Contingency allowance etc.

This section has no associated Policy Notes

3.—(1) In regulation 3(1) (common financial tool), for “regulation 4” substitute “regulations 3A and 4”.

(2) For regulation 3(3) substitute—

(3) The Accountant in Bankruptcy, the trustee on variation or removal under section 32F of the 1985 Act(1), the court, or the trustee acting under a protected trust deed—

(a)may allow an amount of expenditure to the debtor which exceeds those trigger figures if satisfied that the expenditure is reasonable; and

(b)must allow the debtor to decide to retain an additional amount of income in accordance with regulation 3A towards contingencies which may arise..

(3) In regulation 3(4) and (9), for “paragraph (3)” substitute “paragraph (3)(a)”.
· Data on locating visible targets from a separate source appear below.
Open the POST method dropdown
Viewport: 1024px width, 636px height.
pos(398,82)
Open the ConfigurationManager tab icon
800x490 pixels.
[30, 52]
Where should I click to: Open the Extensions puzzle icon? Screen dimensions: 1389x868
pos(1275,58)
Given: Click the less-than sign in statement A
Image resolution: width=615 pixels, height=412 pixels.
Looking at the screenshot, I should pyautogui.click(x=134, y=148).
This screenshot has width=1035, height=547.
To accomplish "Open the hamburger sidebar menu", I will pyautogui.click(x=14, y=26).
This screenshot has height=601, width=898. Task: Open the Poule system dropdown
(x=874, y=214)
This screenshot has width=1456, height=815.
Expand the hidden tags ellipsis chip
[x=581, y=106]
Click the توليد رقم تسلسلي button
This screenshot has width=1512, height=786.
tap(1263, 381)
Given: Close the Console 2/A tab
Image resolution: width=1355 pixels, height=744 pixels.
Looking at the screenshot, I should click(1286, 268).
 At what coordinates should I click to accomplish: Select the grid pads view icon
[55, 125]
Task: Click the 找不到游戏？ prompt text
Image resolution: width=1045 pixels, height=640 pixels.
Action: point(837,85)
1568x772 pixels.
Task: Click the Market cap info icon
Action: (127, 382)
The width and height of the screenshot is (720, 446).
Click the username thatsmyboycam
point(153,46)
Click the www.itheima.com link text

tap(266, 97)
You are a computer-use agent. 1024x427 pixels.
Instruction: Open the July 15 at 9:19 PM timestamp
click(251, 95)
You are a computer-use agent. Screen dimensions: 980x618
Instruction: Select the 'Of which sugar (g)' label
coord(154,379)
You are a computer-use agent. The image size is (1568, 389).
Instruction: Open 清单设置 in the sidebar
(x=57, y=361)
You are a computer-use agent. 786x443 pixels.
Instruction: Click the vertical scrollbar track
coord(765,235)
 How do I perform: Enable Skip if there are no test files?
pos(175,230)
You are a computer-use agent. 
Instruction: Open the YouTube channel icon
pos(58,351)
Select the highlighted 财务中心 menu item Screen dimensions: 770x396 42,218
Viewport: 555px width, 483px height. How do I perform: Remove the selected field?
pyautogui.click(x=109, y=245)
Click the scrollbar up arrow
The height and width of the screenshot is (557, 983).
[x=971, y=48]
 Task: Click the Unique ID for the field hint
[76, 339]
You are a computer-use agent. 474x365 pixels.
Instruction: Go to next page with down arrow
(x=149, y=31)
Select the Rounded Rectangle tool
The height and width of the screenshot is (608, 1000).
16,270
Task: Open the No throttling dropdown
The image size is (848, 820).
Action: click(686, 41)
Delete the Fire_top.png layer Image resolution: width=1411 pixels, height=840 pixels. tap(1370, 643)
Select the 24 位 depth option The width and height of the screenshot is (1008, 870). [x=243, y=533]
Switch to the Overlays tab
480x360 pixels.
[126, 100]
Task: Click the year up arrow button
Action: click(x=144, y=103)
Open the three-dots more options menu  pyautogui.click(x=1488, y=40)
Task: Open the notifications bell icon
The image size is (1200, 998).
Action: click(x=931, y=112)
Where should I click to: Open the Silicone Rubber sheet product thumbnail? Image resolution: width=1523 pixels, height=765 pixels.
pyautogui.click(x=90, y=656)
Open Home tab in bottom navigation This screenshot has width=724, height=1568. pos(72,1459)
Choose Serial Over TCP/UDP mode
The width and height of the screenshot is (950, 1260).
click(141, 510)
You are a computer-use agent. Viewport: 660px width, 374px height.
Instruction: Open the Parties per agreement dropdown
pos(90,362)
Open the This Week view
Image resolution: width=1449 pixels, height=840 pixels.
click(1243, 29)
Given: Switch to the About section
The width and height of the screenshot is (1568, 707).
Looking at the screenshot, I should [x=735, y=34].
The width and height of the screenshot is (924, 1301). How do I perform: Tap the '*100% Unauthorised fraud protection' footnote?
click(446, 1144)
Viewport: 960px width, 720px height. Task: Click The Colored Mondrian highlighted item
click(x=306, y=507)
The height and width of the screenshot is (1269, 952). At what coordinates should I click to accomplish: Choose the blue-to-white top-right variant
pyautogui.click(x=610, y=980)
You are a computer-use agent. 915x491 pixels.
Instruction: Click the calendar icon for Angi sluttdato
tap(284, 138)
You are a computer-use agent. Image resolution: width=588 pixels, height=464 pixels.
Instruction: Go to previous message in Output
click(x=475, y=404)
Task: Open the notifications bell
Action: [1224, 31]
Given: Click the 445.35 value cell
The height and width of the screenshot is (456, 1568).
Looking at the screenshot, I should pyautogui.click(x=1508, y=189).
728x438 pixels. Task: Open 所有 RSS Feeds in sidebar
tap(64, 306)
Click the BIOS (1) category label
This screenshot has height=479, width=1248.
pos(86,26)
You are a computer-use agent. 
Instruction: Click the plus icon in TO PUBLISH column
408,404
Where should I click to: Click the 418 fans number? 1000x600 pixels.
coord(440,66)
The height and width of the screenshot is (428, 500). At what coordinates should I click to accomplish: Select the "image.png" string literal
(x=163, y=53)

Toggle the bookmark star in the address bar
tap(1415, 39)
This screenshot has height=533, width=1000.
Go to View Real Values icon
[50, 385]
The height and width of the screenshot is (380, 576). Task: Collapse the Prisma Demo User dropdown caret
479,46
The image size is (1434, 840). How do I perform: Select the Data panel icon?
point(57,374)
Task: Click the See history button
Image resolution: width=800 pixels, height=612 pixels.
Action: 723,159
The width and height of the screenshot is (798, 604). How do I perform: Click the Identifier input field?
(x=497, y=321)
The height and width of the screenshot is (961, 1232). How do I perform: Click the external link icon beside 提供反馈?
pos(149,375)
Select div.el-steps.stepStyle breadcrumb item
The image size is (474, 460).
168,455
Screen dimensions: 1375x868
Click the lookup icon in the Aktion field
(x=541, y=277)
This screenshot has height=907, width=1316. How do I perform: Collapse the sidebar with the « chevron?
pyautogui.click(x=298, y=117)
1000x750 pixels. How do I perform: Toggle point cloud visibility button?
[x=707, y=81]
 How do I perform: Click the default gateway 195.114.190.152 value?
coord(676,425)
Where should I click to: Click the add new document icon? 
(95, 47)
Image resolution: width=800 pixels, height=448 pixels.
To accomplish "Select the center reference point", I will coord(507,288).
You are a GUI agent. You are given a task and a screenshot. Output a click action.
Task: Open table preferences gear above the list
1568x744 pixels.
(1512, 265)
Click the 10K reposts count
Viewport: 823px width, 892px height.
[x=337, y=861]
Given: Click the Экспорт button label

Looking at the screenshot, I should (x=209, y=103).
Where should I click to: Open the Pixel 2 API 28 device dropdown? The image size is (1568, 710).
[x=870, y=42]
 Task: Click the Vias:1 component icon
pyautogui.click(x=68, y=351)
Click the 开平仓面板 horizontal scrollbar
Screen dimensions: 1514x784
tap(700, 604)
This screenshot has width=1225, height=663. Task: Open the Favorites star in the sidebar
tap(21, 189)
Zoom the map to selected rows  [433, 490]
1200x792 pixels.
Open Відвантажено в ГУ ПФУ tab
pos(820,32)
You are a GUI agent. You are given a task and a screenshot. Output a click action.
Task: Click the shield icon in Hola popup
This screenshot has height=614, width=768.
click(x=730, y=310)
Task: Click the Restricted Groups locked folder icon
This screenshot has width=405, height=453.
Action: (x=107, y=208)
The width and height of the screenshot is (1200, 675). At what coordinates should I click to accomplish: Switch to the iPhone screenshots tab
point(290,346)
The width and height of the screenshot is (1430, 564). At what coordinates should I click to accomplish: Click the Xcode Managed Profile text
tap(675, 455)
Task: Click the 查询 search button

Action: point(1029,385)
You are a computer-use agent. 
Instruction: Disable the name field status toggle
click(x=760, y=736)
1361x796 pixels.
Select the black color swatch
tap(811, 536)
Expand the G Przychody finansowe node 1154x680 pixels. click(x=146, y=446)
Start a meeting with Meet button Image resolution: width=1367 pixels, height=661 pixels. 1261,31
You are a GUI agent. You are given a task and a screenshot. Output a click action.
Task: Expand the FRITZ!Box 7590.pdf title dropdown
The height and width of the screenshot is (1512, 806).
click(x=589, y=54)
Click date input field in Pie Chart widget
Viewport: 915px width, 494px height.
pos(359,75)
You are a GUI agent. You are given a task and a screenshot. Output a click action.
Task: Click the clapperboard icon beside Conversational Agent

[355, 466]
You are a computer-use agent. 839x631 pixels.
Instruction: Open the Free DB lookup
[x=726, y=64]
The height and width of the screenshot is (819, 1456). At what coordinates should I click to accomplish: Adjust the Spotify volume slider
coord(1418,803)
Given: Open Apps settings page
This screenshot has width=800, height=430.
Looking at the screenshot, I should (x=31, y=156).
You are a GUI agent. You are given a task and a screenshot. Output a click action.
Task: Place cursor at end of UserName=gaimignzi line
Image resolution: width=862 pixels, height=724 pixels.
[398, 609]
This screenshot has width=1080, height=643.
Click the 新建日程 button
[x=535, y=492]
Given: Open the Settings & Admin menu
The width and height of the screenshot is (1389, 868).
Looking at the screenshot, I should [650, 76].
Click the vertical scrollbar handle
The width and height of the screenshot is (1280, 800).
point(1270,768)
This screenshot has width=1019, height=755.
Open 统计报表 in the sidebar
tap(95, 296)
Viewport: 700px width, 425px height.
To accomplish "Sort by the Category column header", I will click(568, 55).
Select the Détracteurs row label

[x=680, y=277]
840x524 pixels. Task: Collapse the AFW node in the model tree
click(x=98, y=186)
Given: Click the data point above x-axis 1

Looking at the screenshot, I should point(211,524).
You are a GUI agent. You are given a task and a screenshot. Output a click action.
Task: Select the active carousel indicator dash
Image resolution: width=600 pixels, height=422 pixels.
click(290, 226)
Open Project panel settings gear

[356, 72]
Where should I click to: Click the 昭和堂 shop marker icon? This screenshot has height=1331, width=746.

(4) After regulation 3 insert—

Common financial tool: contingency allowance

3A.(1) The amount of income which the debtor may decide to retain towards contingencies under regulation 3(3)(b) is—

(a)up to 10% of the weekly, fortnightly or monthly (or the equivalent amount for another period) debtor’s contribution assessed under regulation 3, before any calculation is made under this regulation for the purposes of regulation 3(3)(b);

(b)subject to a maximum amount of £4.62 per week, £9.23 per fortnight, £20 per month or the equivalent maximum for such other period, as the case may be.

(2) The amount to be retained under paragraph (1) must be treated as an item of expenditure for the purposes of the relevant form setting out the debtor’s expenditure in applying the common financial tool(2)..

(1)

Inserted by section 4 of the 2014 Act.

(2)

Form 14 in the Bankruptcy (Scotland) Regulations 2014 (S.S.I. 2014/225); Form 2A in the Protected Trust Deeds (Scotland) Regulations 2013 (S.S.I. 2013/318), as amended by S.S.I. 2014/290; and Form 1 of the Debt Arrangement Scheme (Scotland) Regulations 2011 (S.S.I. 2011/141), as amended by S.S.I. 2014/294.